(Stored data entries)
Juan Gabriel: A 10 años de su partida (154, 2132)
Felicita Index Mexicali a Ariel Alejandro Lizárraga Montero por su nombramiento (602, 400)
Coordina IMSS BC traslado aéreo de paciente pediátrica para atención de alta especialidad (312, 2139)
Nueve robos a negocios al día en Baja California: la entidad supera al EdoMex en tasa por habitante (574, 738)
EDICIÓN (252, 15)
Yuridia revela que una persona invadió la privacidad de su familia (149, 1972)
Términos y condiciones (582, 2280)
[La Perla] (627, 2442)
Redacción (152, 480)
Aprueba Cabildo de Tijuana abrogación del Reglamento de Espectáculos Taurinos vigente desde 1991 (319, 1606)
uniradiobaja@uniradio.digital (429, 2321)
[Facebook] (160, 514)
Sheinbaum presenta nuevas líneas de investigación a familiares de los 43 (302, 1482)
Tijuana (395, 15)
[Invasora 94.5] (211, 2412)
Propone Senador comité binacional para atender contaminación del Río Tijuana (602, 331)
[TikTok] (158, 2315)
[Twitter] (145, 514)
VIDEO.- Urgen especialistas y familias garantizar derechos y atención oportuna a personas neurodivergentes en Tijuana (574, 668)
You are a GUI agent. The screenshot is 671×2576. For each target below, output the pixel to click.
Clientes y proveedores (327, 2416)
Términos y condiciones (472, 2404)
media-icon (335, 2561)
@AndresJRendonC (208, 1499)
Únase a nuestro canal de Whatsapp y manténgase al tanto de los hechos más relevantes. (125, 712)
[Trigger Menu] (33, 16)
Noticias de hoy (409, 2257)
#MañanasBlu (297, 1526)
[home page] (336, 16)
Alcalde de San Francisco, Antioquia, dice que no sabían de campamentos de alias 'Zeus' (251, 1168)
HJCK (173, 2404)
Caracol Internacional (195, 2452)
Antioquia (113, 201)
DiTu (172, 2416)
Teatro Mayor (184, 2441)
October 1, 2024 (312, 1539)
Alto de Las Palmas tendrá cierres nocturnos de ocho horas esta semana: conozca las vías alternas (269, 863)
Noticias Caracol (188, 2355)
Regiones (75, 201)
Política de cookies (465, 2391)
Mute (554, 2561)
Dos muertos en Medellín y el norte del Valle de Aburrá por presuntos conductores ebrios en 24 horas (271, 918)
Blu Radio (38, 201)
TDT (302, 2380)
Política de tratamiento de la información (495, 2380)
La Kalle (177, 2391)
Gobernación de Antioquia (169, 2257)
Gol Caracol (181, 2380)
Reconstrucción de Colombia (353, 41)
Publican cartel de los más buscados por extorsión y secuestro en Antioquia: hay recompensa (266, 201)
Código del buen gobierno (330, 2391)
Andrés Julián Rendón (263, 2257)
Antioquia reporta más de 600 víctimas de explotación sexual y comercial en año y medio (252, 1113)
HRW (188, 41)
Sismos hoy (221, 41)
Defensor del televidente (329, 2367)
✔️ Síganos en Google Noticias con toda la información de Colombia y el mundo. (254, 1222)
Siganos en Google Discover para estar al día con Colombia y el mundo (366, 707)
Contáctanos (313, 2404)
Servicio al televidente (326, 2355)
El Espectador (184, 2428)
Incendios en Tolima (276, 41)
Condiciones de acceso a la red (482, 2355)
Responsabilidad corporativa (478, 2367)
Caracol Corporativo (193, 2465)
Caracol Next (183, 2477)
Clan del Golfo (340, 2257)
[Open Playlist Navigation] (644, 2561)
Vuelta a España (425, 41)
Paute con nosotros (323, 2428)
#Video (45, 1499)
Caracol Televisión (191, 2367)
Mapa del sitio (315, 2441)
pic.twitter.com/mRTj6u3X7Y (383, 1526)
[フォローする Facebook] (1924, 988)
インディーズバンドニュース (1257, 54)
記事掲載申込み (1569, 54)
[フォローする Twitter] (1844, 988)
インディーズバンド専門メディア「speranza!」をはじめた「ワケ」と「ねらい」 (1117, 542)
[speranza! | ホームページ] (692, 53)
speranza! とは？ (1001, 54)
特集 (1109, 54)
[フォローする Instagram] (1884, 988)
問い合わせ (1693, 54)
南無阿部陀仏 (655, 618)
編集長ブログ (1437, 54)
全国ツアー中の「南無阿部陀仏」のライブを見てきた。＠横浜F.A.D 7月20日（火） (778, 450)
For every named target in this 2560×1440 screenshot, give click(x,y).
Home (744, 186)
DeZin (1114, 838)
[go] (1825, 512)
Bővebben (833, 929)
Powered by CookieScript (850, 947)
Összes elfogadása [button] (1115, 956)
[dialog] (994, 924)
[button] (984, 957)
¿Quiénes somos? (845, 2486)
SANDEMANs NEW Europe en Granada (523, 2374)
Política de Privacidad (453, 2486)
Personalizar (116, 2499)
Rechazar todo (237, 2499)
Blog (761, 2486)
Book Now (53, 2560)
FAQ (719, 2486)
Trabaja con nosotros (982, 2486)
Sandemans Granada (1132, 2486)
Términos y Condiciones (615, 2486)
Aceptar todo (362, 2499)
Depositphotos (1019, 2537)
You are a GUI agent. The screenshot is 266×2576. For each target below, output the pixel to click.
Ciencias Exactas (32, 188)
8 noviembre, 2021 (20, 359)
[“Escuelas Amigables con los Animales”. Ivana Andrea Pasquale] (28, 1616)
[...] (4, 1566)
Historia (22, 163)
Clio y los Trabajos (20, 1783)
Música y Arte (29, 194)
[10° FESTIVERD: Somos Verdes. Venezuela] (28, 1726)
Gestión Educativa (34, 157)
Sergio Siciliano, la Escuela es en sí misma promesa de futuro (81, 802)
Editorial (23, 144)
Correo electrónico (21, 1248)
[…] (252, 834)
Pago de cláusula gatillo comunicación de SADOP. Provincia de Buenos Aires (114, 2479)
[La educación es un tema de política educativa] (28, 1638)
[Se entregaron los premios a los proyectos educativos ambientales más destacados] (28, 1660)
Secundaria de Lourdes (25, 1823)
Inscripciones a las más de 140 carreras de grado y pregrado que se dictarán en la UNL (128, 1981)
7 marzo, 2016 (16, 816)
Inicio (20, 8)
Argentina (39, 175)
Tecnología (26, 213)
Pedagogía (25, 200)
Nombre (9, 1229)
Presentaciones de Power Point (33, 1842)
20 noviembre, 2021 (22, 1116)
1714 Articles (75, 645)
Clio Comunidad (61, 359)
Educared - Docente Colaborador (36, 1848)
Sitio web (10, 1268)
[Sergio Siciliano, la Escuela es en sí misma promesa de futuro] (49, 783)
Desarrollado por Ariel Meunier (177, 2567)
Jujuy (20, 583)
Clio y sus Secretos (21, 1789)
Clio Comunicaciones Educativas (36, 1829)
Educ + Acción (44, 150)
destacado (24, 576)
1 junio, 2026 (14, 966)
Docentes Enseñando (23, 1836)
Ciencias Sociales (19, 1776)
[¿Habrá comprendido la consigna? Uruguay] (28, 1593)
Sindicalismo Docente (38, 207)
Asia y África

WHAT YOU NEED TO DO:
Beginning at the top of the entries above, output each line exactly, and end with the line in which "HJCK (173, 2404)" appears.

RESULT FOR THIS TASK:
Juan Gabriel: A 10 años de su partida (154, 2132)
Felicita Index Mexicali a Ariel Alejandro Lizárraga Montero por su nombramiento (602, 400)
Coordina IMSS BC traslado aéreo de paciente pediátrica para atención de alta especialidad (312, 2139)
Nueve robos a negocios al día en Baja California: la entidad supera al EdoMex en tasa por habitante (574, 738)
EDICIÓN (252, 15)
Yuridia revela que una persona invadió la privacidad de su familia (149, 1972)
Términos y condiciones (582, 2280)
[La Perla] (627, 2442)
Redacción (152, 480)
Aprueba Cabildo de Tijuana abrogación del Reglamento de Espectáculos Taurinos vigente desde 1991 (319, 1606)
uniradiobaja@uniradio.digital (429, 2321)
[Facebook] (160, 514)
Sheinbaum presenta nuevas líneas de investigación a familiares de los 43 (302, 1482)
Tijuana (395, 15)
[Invasora 94.5] (211, 2412)
Propone Senador comité binacional para atender contaminación del Río Tijuana (602, 331)
[TikTok] (158, 2315)
[Twitter] (145, 514)
VIDEO.- Urgen especialistas y familias garantizar derechos y atención oportuna a personas neurodivergentes en Tijuana (574, 668)
You are a GUI agent. The screenshot is 671×2576. For each target below, output the pixel to click.
Clientes y proveedores (327, 2416)
Términos y condiciones (472, 2404)
media-icon (335, 2561)
@AndresJRendonC (208, 1499)
Únase a nuestro canal de Whatsapp y manténgase al tanto de los hechos más relevantes. (125, 712)
[Trigger Menu] (33, 16)
Noticias de hoy (409, 2257)
#MañanasBlu (297, 1526)
[home page] (336, 16)
Alcalde de San Francisco, Antioquia, dice que no sabían de campamentos de alias 'Zeus' (251, 1168)
HJCK (173, 2404)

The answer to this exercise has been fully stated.